Completed book #83 Cumulative page count: 27,896 Sue Grafton: Y is for Yesterday My rating: *** (A 496 page cozy? Should have been cut by half.) My Goodreads review: www.goodreads.com/review/show/3059954586
Normally, my audiobook listening is limited to my work commutes, as I don't want to tune out my wife when I am at home. However, she is in China right now, and I am taking advantage of my home-alone time to get more listening hours in.
William Golding: Lord of the Flies My rating: *** (A good, not great, story. Very light on characterization and plot development.)
I read this when I was about 16, which isn't a bad age to read allegories; it's easier to deal with archetypes and symbolic characters then, I think.
Warning! Spoilers in droves coming right at ya, hundreds of 'em!
I pretty much agree with your characterization of, uhhh, the characterization, though at the time I related to Piggy, the guy who hopes that the skills which more or less served him well before the event will continue to be useful afterwards, and they aren't. We were schoolboys once, and young. He's probably the only person in the book I remembered later; the rest of them blurred together, like the kids who gathered at a little grocery store across the street from our high school and bullied the ancient Chinese guy who ran the place so they could steal cigarettes from him.
If you're ever up for trying William Golding again, I recommend The Inheritors. It's about a tribe of proto-humans who lose their status when another tribe of proto-humans (or early humans, like Cro-Magnons, maybe), people who have been on a different evolutionary path and have sharper linguistic and perceptual skills, moves in on their land. An elder of the first tribe is the main voice here.

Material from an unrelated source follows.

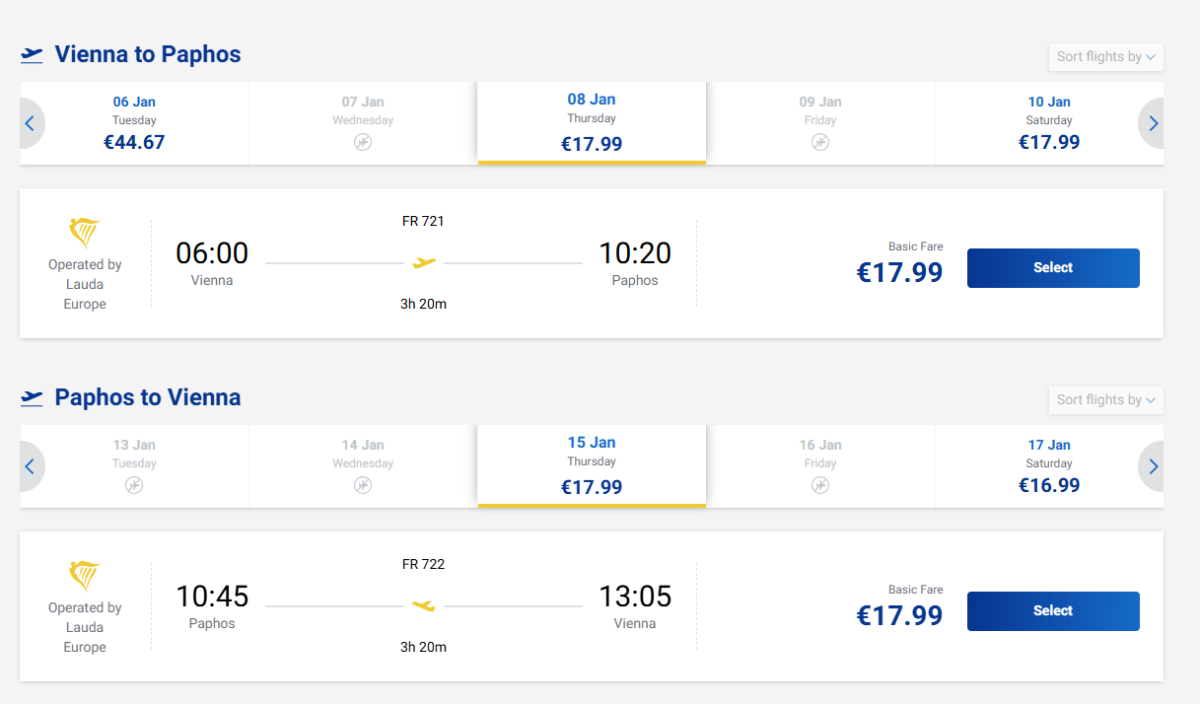Select the 06 Jan Tuesday date tab
The width and height of the screenshot is (1200, 704).
134,123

Like Piggy, he's all washed up, but he has the wisdom of years and experience, and he knows he and his tribe have had it, they're all washed up. Yeah, Golding isn't exactly a happy camper, but this book is so beautifully written, I empathized with the elder more than I've empathized with anybody in about 99% of the novels I've ever read.
Totally agree about Arthur C Clarke. I don't read SF any more for various reasons, but he had a gift for words that has always been rare in the genre, and what an intellect! He and Asimov were the smartest guys in the room, and nobody ever confused Asimov's literary talents with Faulkner's. At least I don't think they did.